Distribution network mismatch: if customer demand patterns shifted (customer added, customer location changed, customer ordering pattern changed) but distribution network didn't adapt, inventory positions become misaligned. Diagnostic: review whether current network design matches current customer demand patterns.
Reactive rather than planned transfers: if inter-location transfers happen reactively when stockouts occur rather than planned proactively, locations get out of balance and stay out of balance. Diagnostic: are transfers driven by planning recommendations or by emergency response?
For each cause identified, the fix is different. Forecast accuracy by location: implement location-specific forecasting models, ensure data quality by location, address per-location bias through FVA tracking and overlay discipline.

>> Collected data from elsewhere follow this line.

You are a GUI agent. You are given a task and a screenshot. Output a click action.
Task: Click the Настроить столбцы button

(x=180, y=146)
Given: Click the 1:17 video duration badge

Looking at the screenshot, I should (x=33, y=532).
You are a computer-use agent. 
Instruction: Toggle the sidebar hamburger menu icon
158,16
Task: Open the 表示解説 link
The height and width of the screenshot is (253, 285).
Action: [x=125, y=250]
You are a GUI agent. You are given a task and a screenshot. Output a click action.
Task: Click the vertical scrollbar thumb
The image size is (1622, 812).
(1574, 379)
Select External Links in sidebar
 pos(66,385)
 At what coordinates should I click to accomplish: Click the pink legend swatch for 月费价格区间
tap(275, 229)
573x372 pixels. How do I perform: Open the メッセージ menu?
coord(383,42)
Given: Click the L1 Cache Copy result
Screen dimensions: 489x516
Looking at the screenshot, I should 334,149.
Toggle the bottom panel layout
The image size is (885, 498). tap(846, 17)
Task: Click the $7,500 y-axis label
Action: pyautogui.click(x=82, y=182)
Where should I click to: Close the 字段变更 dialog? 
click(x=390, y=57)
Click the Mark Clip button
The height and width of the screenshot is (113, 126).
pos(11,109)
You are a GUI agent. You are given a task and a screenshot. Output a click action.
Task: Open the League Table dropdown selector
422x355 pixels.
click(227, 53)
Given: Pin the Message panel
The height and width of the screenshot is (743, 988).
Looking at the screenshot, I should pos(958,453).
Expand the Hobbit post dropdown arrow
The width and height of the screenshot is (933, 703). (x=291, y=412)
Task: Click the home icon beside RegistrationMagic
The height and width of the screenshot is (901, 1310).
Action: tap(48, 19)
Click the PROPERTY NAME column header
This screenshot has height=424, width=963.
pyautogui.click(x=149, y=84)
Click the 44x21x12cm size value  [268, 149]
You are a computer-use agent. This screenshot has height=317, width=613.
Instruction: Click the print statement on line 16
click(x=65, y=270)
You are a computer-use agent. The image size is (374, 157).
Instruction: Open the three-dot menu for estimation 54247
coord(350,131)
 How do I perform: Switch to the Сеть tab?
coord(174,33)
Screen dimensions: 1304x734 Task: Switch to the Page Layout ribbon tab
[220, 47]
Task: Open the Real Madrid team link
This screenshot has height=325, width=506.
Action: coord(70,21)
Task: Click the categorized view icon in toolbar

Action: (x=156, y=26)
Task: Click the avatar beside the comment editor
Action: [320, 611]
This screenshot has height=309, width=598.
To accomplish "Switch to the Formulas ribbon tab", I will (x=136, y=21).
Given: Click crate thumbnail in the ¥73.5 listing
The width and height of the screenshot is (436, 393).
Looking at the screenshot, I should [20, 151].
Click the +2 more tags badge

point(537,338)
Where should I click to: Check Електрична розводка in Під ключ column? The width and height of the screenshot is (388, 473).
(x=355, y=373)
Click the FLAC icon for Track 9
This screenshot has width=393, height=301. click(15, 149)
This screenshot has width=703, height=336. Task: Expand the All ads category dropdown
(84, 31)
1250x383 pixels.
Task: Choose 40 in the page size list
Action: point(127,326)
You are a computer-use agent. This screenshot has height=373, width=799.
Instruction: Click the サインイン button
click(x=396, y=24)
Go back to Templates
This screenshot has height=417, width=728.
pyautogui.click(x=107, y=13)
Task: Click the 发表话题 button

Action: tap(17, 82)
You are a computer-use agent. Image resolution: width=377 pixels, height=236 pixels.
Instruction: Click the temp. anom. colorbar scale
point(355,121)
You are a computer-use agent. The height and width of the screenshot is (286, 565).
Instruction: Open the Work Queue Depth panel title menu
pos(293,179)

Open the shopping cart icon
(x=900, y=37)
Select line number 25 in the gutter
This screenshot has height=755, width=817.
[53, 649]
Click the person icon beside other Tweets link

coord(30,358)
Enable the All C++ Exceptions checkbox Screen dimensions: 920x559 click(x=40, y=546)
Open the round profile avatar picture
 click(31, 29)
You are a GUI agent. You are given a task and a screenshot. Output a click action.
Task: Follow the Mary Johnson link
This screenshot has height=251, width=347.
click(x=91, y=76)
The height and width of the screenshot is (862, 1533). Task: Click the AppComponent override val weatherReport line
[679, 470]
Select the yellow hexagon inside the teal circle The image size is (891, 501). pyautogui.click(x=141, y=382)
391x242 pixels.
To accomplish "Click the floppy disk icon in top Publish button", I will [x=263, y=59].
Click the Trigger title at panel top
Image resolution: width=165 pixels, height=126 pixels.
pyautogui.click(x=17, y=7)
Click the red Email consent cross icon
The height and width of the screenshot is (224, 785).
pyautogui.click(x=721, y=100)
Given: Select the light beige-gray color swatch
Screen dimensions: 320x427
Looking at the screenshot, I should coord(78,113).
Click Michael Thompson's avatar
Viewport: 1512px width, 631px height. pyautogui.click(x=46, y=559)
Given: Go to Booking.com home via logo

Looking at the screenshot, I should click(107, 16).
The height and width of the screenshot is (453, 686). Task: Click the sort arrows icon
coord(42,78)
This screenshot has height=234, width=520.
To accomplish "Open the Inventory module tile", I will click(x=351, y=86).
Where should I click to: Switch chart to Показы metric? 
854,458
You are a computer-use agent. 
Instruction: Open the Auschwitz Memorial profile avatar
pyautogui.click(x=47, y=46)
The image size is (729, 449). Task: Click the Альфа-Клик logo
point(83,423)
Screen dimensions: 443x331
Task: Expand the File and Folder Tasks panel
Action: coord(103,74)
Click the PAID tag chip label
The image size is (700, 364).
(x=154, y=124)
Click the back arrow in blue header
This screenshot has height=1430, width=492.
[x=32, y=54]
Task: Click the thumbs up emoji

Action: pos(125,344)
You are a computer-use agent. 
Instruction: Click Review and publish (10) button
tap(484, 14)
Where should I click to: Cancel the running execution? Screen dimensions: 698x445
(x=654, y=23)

Lead time variability: replace deterministic safety stock formulas with stochastic methods that account for lead time variability. Multi-echelon inventory optimization (MEIO) handles this natively.
Service level segmentation: implement segmented service level targets by SKU class and location. A-class SKUs in primary distribution centers may need 98% service; C-class SKUs in secondary locations may be fine at 90%. The segmentation reduces total inventory while improving service where it matters.
Distribution network: periodically review network design against current demand patterns. This is strategic work, not weekly planning — typically done annually or after significant customer changes.
Planned transfers: implement proactive transfer planning that anticipates imbalance before it becomes acute, rather than reactive transfers responding to stockouts.
For complex multi-location operations, MEIO mathematics specifically address the imbalance problem. MEIO considers all locations together rather than each location separately, optimizing service levels and inventory positions across the network. Demand variability at distribution centers gets risk-pooled with manufacturing buffer inventory; service level targets account for inter-location transfer feasibility; inventory positions reflect the network optimum rather than per-location optimum.
MEIO capability exists in modern integrated SCP platforms (Horizon, Logility, RELEX, Kinaxis) and specialists (ToolsGroup). The math is genuinely different from single-location safety stock formulas, and the operational improvement can be substantial for networks with significant complexity.
Inventory imbalance returns when underlying conditions change — new customers, network changes, supplier shifts, demand pattern changes. Build monitoring into the regular planning rhythm: imbalance metrics in weekly inventory review, root cause investigation when imbalance reappears, structured response rather than reactive transfers.